For an integer $u$, let the positions of the bits that are $1$ in its binary representation be $k_1, k_2, \dots, k_m$. Its weight is defined as $f(u) = a_{k_1} \oplus a_{k_2} \oplus \dots \oplus a_{k_m}$. Here, the binary bit positions are numbered from right to left as $0, 1, 2, \dots$. The symbol $\oplus$ denotes the bitwise XOR operation.

You want to find how many integers $u$ in the range $0 \leq u \leq 2^n - 1$ satisfy $f(u) = f(u + 1)$. For convenience, please output the answer in binary form (without modulo).

Note: The output must not contain leading zeros, unless the answer is $0$.

Input

This problem contains multiple test cases.

The first line contains an integer $T$, representing the number of test cases.

The following lines contain the test cases.
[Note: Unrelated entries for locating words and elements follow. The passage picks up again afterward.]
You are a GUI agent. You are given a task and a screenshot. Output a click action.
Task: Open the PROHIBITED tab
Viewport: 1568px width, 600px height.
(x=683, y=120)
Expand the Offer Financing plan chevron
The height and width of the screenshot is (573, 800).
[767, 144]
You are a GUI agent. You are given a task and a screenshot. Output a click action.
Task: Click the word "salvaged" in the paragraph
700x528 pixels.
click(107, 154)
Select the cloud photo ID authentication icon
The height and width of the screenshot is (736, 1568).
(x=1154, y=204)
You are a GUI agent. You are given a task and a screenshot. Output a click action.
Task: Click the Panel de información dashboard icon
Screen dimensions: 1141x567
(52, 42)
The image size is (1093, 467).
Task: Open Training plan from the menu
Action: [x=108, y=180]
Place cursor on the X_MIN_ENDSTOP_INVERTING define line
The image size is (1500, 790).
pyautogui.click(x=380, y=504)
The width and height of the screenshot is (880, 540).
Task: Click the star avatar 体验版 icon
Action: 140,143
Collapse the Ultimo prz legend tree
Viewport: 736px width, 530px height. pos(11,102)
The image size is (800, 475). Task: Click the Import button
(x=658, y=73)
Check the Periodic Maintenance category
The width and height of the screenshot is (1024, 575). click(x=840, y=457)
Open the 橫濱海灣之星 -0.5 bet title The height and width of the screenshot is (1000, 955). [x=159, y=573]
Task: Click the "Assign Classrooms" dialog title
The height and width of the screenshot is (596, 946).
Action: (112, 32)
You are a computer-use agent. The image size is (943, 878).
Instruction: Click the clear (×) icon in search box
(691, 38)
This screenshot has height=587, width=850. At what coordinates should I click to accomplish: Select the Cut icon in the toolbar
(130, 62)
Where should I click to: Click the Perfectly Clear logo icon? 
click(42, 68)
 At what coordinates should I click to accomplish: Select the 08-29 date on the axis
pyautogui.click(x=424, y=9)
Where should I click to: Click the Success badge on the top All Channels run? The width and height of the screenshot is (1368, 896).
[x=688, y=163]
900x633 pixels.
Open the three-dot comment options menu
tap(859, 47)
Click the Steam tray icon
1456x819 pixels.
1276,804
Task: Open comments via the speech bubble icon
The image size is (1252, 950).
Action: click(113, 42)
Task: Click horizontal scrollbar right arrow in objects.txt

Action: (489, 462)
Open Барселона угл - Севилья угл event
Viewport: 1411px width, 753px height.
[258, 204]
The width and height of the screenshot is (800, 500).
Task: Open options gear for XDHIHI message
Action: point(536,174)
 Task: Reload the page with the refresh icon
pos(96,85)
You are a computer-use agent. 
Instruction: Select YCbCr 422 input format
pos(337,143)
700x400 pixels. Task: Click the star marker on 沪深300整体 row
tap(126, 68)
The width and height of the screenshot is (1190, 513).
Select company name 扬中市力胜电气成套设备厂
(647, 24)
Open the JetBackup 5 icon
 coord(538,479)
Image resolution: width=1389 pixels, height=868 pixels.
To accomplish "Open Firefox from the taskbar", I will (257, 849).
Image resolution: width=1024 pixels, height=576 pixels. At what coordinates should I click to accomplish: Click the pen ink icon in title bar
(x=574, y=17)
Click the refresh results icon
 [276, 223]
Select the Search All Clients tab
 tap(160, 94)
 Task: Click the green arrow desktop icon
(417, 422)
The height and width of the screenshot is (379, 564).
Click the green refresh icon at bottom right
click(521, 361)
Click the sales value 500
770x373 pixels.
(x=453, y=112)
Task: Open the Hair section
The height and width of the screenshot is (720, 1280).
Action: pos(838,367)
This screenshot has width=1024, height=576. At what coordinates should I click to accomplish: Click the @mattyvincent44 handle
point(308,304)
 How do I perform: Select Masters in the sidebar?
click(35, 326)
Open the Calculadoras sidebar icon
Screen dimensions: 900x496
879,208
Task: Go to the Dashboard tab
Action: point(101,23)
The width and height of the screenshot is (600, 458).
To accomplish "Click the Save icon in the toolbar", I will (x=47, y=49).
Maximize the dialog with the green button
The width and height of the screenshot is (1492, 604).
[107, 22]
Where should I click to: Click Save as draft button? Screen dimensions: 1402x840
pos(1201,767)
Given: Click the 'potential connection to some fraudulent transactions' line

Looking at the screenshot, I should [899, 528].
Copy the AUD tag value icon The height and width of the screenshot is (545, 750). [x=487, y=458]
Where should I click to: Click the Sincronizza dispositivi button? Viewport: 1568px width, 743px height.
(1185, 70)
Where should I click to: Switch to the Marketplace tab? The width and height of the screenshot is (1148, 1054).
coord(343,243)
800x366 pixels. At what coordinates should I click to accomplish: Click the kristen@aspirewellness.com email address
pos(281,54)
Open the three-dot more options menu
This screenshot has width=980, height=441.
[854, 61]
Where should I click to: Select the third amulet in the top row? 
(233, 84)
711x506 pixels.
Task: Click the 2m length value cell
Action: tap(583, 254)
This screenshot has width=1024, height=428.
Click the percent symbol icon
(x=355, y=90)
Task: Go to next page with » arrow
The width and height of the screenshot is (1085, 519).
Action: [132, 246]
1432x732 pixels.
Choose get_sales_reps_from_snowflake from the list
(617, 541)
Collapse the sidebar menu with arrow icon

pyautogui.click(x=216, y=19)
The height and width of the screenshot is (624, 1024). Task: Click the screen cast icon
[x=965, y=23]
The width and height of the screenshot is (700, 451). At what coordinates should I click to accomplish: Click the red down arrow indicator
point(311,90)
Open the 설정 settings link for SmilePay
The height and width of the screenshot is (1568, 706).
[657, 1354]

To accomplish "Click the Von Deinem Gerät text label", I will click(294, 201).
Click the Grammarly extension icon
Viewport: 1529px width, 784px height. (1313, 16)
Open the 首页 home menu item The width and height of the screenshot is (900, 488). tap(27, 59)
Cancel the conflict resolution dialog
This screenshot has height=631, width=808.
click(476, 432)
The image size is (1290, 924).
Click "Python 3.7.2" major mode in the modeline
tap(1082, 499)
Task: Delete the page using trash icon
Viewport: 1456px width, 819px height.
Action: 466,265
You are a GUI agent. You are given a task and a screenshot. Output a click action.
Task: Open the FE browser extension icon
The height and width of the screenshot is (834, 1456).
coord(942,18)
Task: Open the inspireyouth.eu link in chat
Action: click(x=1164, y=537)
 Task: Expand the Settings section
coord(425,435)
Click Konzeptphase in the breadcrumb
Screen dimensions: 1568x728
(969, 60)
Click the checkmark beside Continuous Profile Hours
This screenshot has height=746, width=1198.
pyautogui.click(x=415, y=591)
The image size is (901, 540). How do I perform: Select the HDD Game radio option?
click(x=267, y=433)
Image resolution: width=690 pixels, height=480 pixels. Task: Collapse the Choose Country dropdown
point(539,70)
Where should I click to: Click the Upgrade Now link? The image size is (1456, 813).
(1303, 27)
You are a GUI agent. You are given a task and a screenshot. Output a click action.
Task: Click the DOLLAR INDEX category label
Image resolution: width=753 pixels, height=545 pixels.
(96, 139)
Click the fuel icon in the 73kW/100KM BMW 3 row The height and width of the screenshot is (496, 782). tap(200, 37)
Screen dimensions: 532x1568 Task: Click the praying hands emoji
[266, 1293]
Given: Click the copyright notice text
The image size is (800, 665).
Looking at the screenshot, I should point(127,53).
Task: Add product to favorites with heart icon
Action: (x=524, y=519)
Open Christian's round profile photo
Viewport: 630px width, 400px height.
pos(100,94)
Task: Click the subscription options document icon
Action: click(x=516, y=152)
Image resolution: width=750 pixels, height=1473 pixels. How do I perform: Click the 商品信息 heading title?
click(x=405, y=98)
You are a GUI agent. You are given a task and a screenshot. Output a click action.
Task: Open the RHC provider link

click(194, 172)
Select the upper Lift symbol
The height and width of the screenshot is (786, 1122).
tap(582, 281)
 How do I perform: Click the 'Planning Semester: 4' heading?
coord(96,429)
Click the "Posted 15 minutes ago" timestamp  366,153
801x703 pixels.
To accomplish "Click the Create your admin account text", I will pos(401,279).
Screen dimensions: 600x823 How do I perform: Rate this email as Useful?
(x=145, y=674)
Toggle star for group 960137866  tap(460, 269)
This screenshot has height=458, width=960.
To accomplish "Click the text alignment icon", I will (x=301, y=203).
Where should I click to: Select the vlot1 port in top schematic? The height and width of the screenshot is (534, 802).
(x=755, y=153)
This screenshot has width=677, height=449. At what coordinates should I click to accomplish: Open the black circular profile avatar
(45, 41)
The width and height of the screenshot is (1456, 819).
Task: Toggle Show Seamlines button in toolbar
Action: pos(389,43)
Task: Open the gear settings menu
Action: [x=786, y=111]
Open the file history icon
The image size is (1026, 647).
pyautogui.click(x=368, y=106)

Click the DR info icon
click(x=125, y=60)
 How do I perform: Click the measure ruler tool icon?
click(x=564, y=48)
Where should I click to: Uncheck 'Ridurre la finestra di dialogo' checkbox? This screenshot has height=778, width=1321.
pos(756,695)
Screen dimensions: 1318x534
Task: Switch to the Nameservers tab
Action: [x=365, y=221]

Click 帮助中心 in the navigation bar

For each test case:

• The first line contains a positive integer $n$.
• The second line contains $n + 1$ integers $a_0, \dots, a_n$.

Output

For each test case, output a single line containing a binary integer representing the answer.

Reminder: The output must not contain leading zeros, unless the answer is $0$.

Examples

Input 1

5
2
0 1 2
3
1 3 3 1
4
2 2 5 4 2
5
7 0 3 4 0 1
6
5 2 1 8 6 0 9

Output 1

10
1
100
11
0

Note 1

For the first test case:

• $(0)_{10} = (0)_{2}$, so $f(0) = 0$;
• $(1)_{10} = (1)_{2}$, so $f(1) = a_0 = 0$;
• $(2)_{10} = (10)_{2}$, so $f(2) = a_1 = 1$;
• $(3)_{10} = (11)_{2}$, so $f(3) = a_0 \oplus a_1 = 0 \oplus 1 = 1$;
• $(4)_{10} = (100)_{2}$, so $f(4) = a_2 = 2$.

Among these, $f(0) = f(1)$ and $f(2) = f(3)$, so the output is $(2)_{10} = (10)_{2}$.

Constraints

Let $\sum n$ denote the sum of $n$ over all test cases in a single test file.

For all data, $1 \leq T \leq 10^3$, $1 \leq n \leq 2\times 10^5$, $\sum n \leq 6\times 10^5$, $0 \leq a_i \leq 2^{30} - 1$.